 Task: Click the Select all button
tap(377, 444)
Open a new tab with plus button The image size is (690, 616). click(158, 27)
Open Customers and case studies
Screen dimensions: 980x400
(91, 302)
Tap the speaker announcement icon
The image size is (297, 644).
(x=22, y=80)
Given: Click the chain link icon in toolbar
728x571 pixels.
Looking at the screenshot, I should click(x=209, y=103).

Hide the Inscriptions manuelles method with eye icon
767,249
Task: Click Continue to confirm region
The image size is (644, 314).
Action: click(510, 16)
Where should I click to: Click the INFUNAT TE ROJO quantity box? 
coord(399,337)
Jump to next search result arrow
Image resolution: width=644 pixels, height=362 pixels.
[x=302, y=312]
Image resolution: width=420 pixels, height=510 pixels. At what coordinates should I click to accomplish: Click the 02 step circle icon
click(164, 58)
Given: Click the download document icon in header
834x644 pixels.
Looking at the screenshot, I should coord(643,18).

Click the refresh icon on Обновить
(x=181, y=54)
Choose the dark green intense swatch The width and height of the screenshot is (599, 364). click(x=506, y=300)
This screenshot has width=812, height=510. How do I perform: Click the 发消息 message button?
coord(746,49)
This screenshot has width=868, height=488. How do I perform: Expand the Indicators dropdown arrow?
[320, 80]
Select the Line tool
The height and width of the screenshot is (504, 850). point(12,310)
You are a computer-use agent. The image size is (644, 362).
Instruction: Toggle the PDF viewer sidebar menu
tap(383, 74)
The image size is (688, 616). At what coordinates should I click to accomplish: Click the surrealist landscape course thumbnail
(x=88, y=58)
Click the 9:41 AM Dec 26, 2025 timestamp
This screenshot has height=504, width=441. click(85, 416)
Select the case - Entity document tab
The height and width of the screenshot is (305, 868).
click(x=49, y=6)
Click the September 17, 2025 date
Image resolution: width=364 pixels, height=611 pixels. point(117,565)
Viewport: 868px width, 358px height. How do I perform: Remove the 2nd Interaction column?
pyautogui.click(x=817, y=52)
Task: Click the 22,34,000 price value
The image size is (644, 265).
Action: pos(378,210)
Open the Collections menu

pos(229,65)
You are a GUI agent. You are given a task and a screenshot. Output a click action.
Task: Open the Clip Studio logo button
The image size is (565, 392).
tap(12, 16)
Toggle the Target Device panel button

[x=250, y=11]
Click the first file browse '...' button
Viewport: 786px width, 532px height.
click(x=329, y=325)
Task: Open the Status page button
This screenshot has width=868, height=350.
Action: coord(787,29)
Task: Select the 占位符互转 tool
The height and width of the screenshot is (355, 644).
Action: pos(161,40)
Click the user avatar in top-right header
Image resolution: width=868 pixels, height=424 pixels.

- ASSIGNMENT:
From the records above, repeat exactly the lines from the one with "The image size is (565, 392)." through the one with "Click the user avatar in top-right header", both included.

- ANSWER TO THE PROBLEM:
The image size is (565, 392).
tap(12, 16)
Toggle the Target Device panel button

[x=250, y=11]
Click the first file browse '...' button
Viewport: 786px width, 532px height.
click(x=329, y=325)
Task: Open the Status page button
This screenshot has width=868, height=350.
Action: coord(787,29)
Task: Select the 占位符互转 tool
The height and width of the screenshot is (355, 644).
Action: pos(161,40)
Click the user avatar in top-right header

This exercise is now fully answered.